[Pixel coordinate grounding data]

· · · · ·

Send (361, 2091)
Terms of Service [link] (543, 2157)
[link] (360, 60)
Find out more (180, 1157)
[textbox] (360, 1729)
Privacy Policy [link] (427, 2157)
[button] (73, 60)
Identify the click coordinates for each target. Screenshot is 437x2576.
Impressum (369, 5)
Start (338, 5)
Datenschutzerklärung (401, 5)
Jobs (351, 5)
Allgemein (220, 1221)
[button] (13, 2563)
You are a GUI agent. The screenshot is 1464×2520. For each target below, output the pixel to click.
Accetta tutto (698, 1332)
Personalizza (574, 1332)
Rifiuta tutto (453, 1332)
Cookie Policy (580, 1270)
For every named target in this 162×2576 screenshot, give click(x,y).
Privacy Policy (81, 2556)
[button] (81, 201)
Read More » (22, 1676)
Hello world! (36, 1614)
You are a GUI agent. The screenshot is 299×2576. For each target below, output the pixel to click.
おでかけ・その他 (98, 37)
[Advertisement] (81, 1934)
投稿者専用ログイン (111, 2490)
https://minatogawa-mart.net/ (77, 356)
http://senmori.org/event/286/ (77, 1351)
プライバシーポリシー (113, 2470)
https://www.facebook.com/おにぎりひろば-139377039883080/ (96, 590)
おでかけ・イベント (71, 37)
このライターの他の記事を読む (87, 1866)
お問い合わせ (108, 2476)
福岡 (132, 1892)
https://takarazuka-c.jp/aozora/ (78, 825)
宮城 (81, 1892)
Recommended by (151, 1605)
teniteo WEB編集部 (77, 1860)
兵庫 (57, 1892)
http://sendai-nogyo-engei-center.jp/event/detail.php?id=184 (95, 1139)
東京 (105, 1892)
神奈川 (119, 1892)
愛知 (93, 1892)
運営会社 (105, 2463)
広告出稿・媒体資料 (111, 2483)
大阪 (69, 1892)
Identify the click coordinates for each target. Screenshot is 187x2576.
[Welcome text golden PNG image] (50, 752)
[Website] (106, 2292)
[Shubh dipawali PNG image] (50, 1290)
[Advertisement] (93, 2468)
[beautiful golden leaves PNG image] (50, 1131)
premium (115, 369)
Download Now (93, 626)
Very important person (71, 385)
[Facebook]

· · · · ·

# Task description
Output every record above a second time, exactly.

# Exercise response
Send (361, 2091)
Terms of Service [link] (543, 2157)
[link] (360, 60)
Find out more (180, 1157)
[textbox] (360, 1729)
Privacy Policy [link] (427, 2157)
[button] (73, 60)
Identify the click coordinates for each target. Screenshot is 437x2576.
Impressum (369, 5)
Start (338, 5)
Datenschutzerklärung (401, 5)
Jobs (351, 5)
Allgemein (220, 1221)
[button] (13, 2563)
You are a GUI agent. The screenshot is 1464×2520. For each target below, output the pixel to click.
Accetta tutto (698, 1332)
Personalizza (574, 1332)
Rifiuta tutto (453, 1332)
Cookie Policy (580, 1270)
For every named target in this 162×2576 screenshot, give click(x,y).
Privacy Policy (81, 2556)
[button] (81, 201)
Read More » (22, 1676)
Hello world! (36, 1614)
You are a GUI agent. The screenshot is 299×2576. For each target below, output the pixel to click.
おでかけ・その他 (98, 37)
[Advertisement] (81, 1934)
投稿者専用ログイン (111, 2490)
https://minatogawa-mart.net/ (77, 356)
http://senmori.org/event/286/ (77, 1351)
プライバシーポリシー (113, 2470)
https://www.facebook.com/おにぎりひろば-139377039883080/ (96, 590)
おでかけ・イベント (71, 37)
このライターの他の記事を読む (87, 1866)
お問い合わせ (108, 2476)
福岡 (132, 1892)
https://takarazuka-c.jp/aozora/ (78, 825)
宮城 (81, 1892)
Recommended by (151, 1605)
teniteo WEB編集部 (77, 1860)
兵庫 (57, 1892)
http://sendai-nogyo-engei-center.jp/event/detail.php?id=184 (95, 1139)
東京 (105, 1892)
神奈川 (119, 1892)
愛知 (93, 1892)
運営会社 (105, 2463)
広告出稿・媒体資料 (111, 2483)
大阪 (69, 1892)
Identify the click coordinates for each target. Screenshot is 187x2576.
[Welcome text golden PNG image] (50, 752)
[Website] (106, 2292)
[Shubh dipawali PNG image] (50, 1290)
[Advertisement] (93, 2468)
[beautiful golden leaves PNG image] (50, 1131)
premium (115, 369)
Download Now (93, 626)
Very important person (71, 385)
[Facebook]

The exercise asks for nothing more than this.